In a general membership meeting on Monday, April 29, Management Association of the Philippines (MAP) President Melito Salazar said, however, that the progress of the Philippines in integrating with other countries in the region will be uneven, with some industries falling behind others. 

Some of the industries that will be ready by 2015 include the tourism sector while industries that may fall behind include manufacturing. There are many reasons for this but the main point of contention is the political will that is needed to push for necessary reforms. 

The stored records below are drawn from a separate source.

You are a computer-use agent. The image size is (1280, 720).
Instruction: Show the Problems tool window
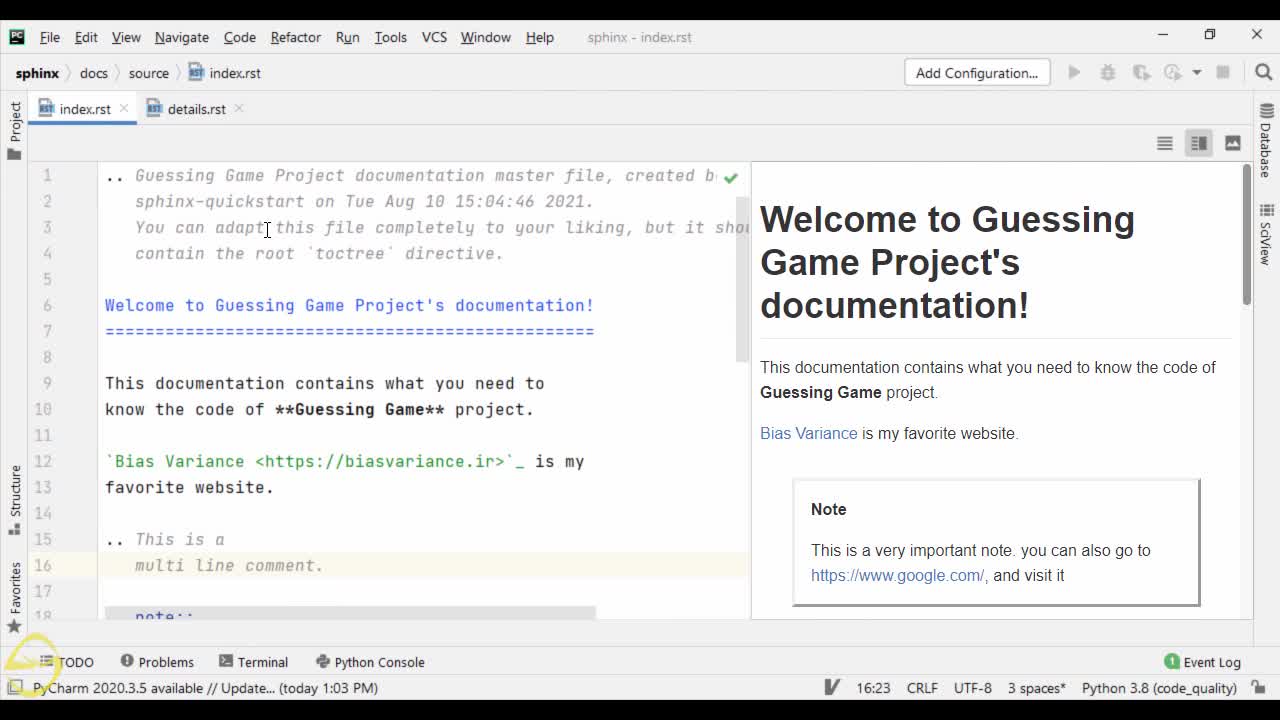[x=157, y=662]
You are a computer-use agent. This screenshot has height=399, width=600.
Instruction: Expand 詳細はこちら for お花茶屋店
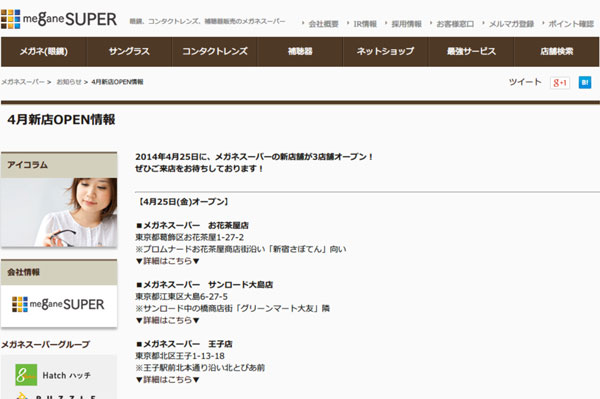click(168, 261)
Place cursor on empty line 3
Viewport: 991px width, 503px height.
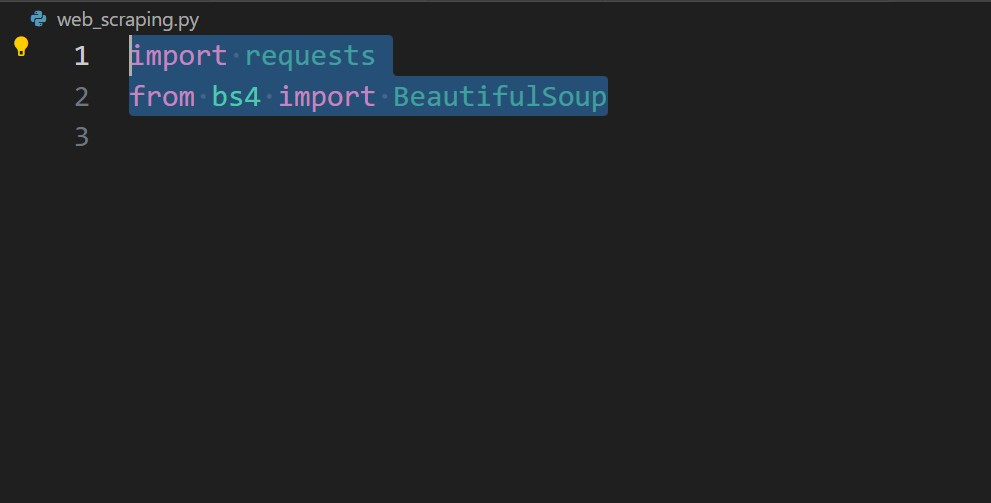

Salazar said the Philippines already wasted a lot of time under the 9-year term of former President Gloria Macapagal-Arroyo. He blamed Arroyo’s “political indebtedness” as the reason for the inability of the previous administration to push for the necessary policies that will make the country AEC-compliant. 

“[The progress is uneven] because of those wasted 9 years under Gloria Macapagal-Arroyo,” Salazar said. “When you’re fighting for political survival, you don’t include these other things [that are important], you don’t want to use your political capital but the President [Aquino] has used his political capital.”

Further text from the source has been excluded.